Crespi lived in New York City in the 1910s and 1920s. She performed at a "socialst musical festival" in Carnegie Hall in 1914. She gave concerts in Maine and Michigan in 1915. In 1916 she played at a benefit for the Italian Red Cross the Biltmore Hotel, and for the Humanitarian Cult at Carnegie Hall. In March 1919, she was part of the musical ensemble for an Irish music festival at the Brooklyn Academy of Music. In late 1921, she performed at New York's Aeolian Hall, and in a radio concert. She toured American Midwestern states in 1922 and 1923, and at the University of South Dakota in 1927. One of her last American performances was for the Mozart Verein in Port Chester, New York, late in 1929.
==Publications==
Crespi was also a composer, who wrote music to accompany silent films, and published musical compositions, including:
- "Steluta" and "Variations on a Roumanian Air" (1915)
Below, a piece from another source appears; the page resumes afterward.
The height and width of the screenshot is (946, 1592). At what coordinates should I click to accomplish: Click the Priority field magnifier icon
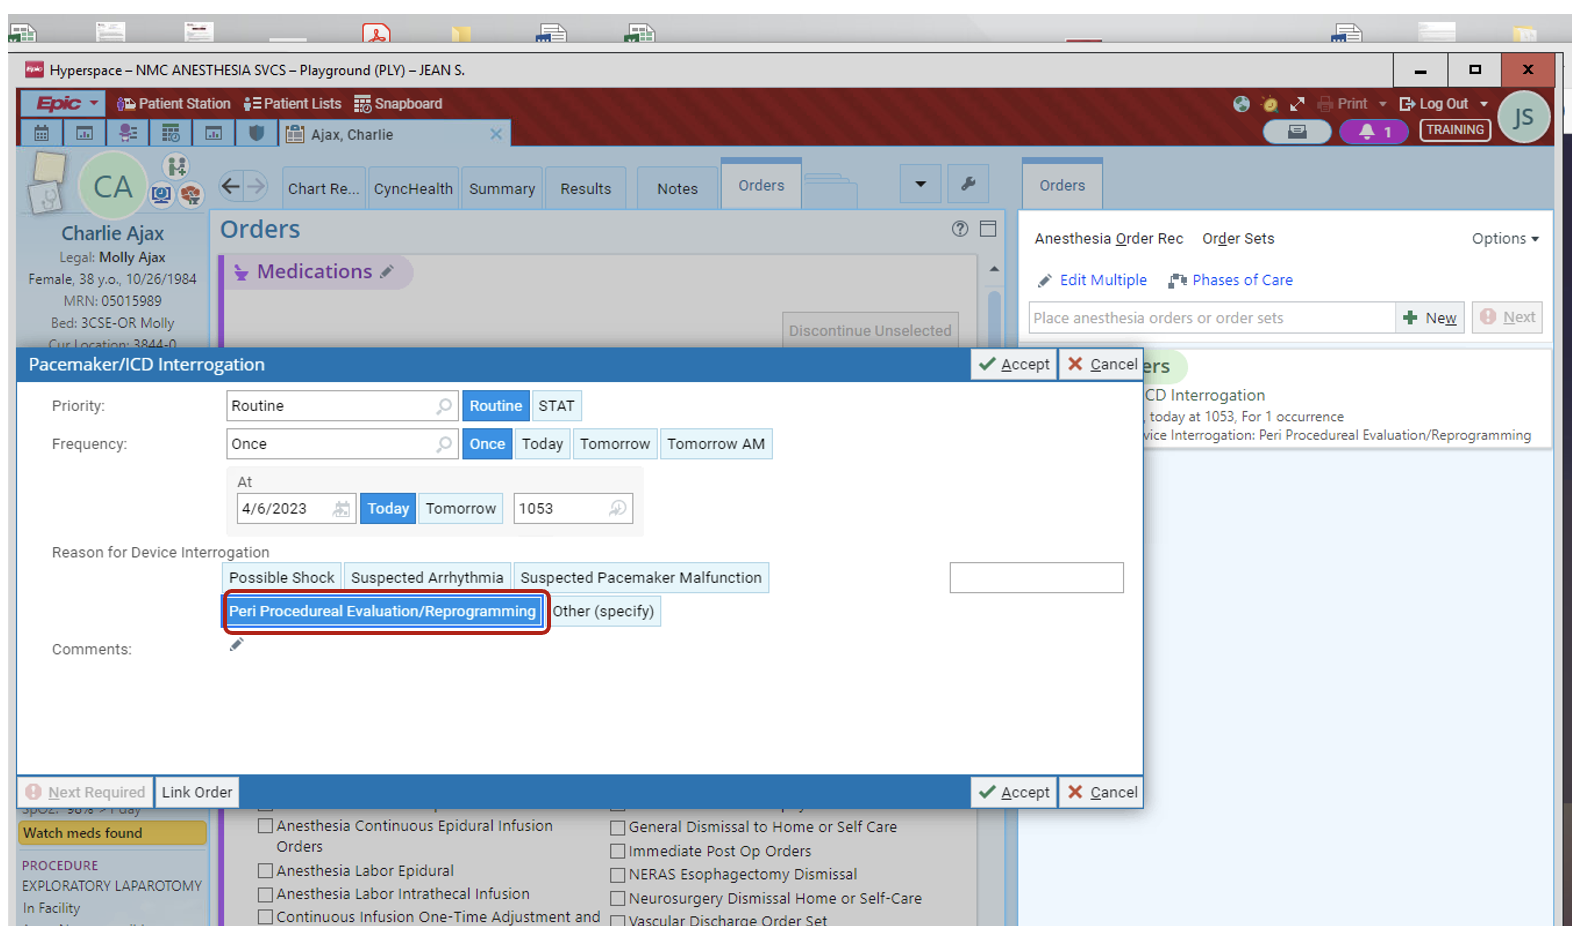click(x=443, y=406)
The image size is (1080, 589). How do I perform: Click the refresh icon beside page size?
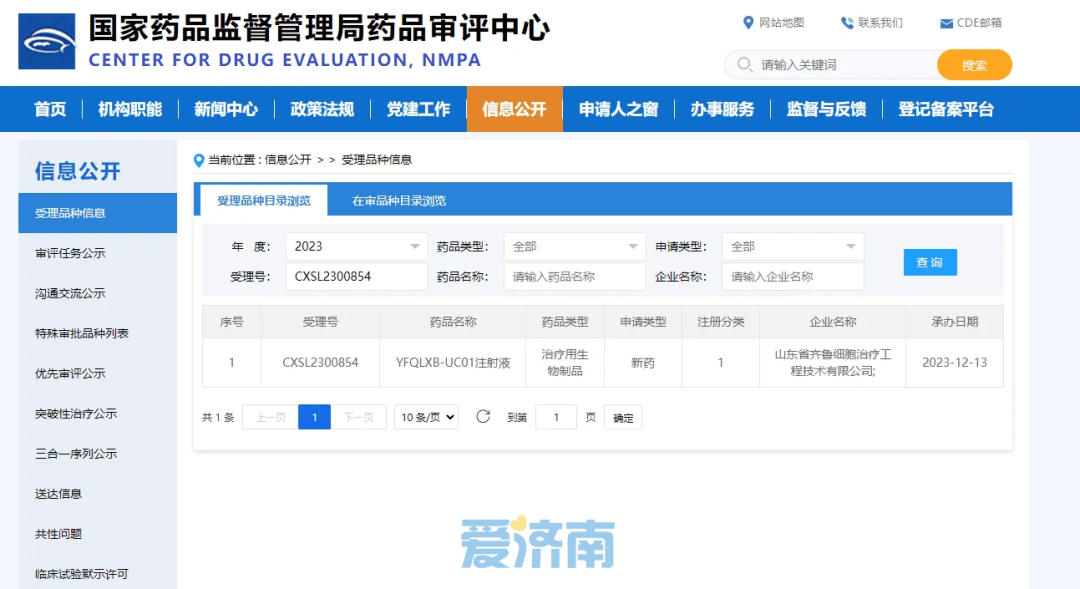(483, 417)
- Frills and Furbelows (1917)
- Thoughts (No. 35) (1917)
- Memories (No. 50) (1917)
- Serenata (No. 105) (1917)

== Personal life ==
Crespi spent the summer of 1922 in Rigi Kaltbad, Switzerland with her American accompanist, Susie Kirk-Schneider, and the two young Kirk-Schneider children. Crespi became a naturalized United States citizen in 1925. She moved to Switzerland with Kirk-Schneider in 1930. On Christmas night in 1939, she was shot and seriously wounded by Kirk-Schneider's 23-year-old son, known as Robert Kirk, at their home in Sainte-Croix, Switzerland.

When Susie Kirk died in Switzerland in 1960, from cancer, Valentine Crespi inherited Kirk's jewelry, cars, horses, cattle, and Swiss dairy farm. She owned a 1699 Stradivarius, known as the Crespi; it was sold to the Fridart Foundation in Geneva in 1960. In October 2025, the Crespi violin was loaned to Australian musician Christian Li.